Posted by: littlejill | August 14, 2007 at 08:24 AM
Oh, Tangie... you are such a trooper. These things are never easy, but you are handling it with grace.
My mother called me to tell me - I have been the recipient of his kindness before, and I know he will be much missed.
Let me know if you need help fulfilling your dream.
Lots of love,
~a
Posted by: amyf | August 14, 2007 at 08:35 AM
Tangie,
My love goes to you, your sisters and your sweet mother. I couldn't stop thinking about you guys yesterday...I love you all! I was sad to hear my kind Uncle had passed from this world. I wish I could say something that would make it better. Your words were beautiful and I know that he will always be with you and your family. I can't say that I know how you're feeling but I want you to know that my prayers are with you and that as your family...I love you!!
Posted by: Jordan | August 14, 2007 at 01:06 PM
Hi Tangie: I am so saddened to hear of this news. He was such a great person and always had a smile on his face. You are such an amazing person and I look up to you for being able to be so strong through this. Your words are comforting. I am here for you and your family should you need anything. I love you guys! Love - Joy
Posted by: Joy Rae | August 14, 2007 at 01:38 PM
Oh Tang- My heart is breaking for you. I am so shocked and sad to hear about your Dad. My deepest condolences to you and your wonderful family. Please let me know if there is anything I can do. Loves, Liz
Posted by: Liz | August 14, 2007 at 05:03 PM
Tangie,
The things you wrote brought tears to my eyes. I can't tell you how my heart just broke when I heard the news.
I know your dad must be one of the most wonderful men in all the world, because he has some really awesome daughters!

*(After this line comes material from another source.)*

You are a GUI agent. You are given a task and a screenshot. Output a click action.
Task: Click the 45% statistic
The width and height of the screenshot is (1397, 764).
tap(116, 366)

Loves to you and your family.
xoxoxo
Posted by: Ashley | August 15, 2007 at 03:41 PM
what beautiful words to celebrate the memories he left behind. Here's wishing you comfort!
Posted by: Liz | August 16, 2007 at 07:31 AM
Tangie, you are such a writer. It runs in the family, does it not? It made me cry. I am so sad for your loss and the tough times you are in. Its such a blessing that we all got together and expressed our love one last time. Your dad was the best, we will miss him so much. We're keeping you in our prayers. Love, Rainey
Posted by: Rainey | August 16, 2007 at 01:54 PM
That was a great post. I can't wait to help your dream of opening the shop come true. He will be so proud of you and counting on you to keep things going at remax. Good luck and thanks for passing along your strength!
Posted by: camilla Wright | August 22, 2007 at 01:45 AM
Tangie,
I just read this again and wanted to let you know how much I loved everything you said.
Your dad was amazing...I'm just sad that I am getting to "know" him now!